Will there ever be a cure? Is it deliberate? Is it a symptom of a larger condition? Am I ready to punch someone next time I get smushed in the train doors because I can't get off thanks to some slack-jawed idiot in flip flops with a handbag the size of Rhode Island, or trip over the crossed ankles of a suit nattering into his phone halfway down the stairs to the Tube? Science may never know.

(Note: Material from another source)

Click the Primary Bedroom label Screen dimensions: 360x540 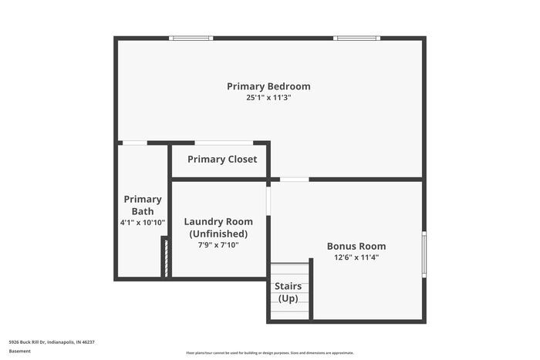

I'm not suggesting British people are too fat to fit through doorways, or incapable of pushing, pulling, or turning knobs upon them, but rather they can't pass through them effectively. For many sufferers this extends to stairways, tunnels, bus stops, and sidewalks, but the effect is similar across all: you get to, just through, or just in front of the doorway and stop.
Why do you stop? Sometimes it is to rummage for a phone, or to tie your shoe. Other times it is simply to enjoy the fresh air, or curse the rain. Most often you have no reason whatsoever, and simply stand there, looking like a damp sock. Either way, you stop directly in the path of other people--sometimes hundreds of people--who need to pass through the door, or mount or descend the stairs, or get off the train, or on the bus, or move quickly down the platform or through the tunnel. More importantly, you stop directly in the path of people who are already moving, sometimes quite quickly, meaning they have to skid to a halt lest they knock you into the street, or down the stairs, or into the (often sizeable) gap between the platform and the train.
Among children, Dysjanuasis expresses itself through such symptoms as: temper tantrums, wiggling, wandering, glassy-eyed stupidity and/or fist-sucking confusion. Among adults, however, Dysjanuasis is asymptomatic with the exception of the doorway failure itself. Sufferers respond poorly to conventional treatments, such as being asked to move (side effects include: astonishment, hurt feelings, rude retorts, and in exceptional circumstances, starting fistfights), being shoved out of the way (side-effects: huffing, shouting, how-dare-you-ing, tutting, and simply failing to move out of the way despite the shove), being slammed headlong into (side effects: belligerence, wild accusations, further failure to move, and the impressively blind-minded "look where you're going, asshole"), and no treatment appears to have any lasting effect.
Therapies are usually begun in childhood but effectiveness of all approaches requires further study. While some parents adhere to the principle that instruction ultimately leads to independence ("move out of the way sweetie so the nice lady can get past you." "okay mommy" Life Lesson Learned!) others contend that regular instruction leads to a reliance upon further instruction ("Ow! Why did that lady trip over me?" "Maybe next time you'll get off the escalator at the appropriate time, schnookums.") so instruction should come through experience of consequences. Either way, neither approach has resulted in any measurable improvement in the condition, and indeed some sufferers may develop the condition spontaneously, or after years of therapy.
Will there ever be a cure? Is it deliberate? Is it a symptom of a larger condition? Am I ready to punch someone next time I get smushed in the train doors because I can't get off thanks to some slack-jawed idiot in flip flops with a handbag the size of Rhode Island, or trip over the crossed ankles of a suit nattering into his phone halfway down the stairs to the Tube? Science may never know.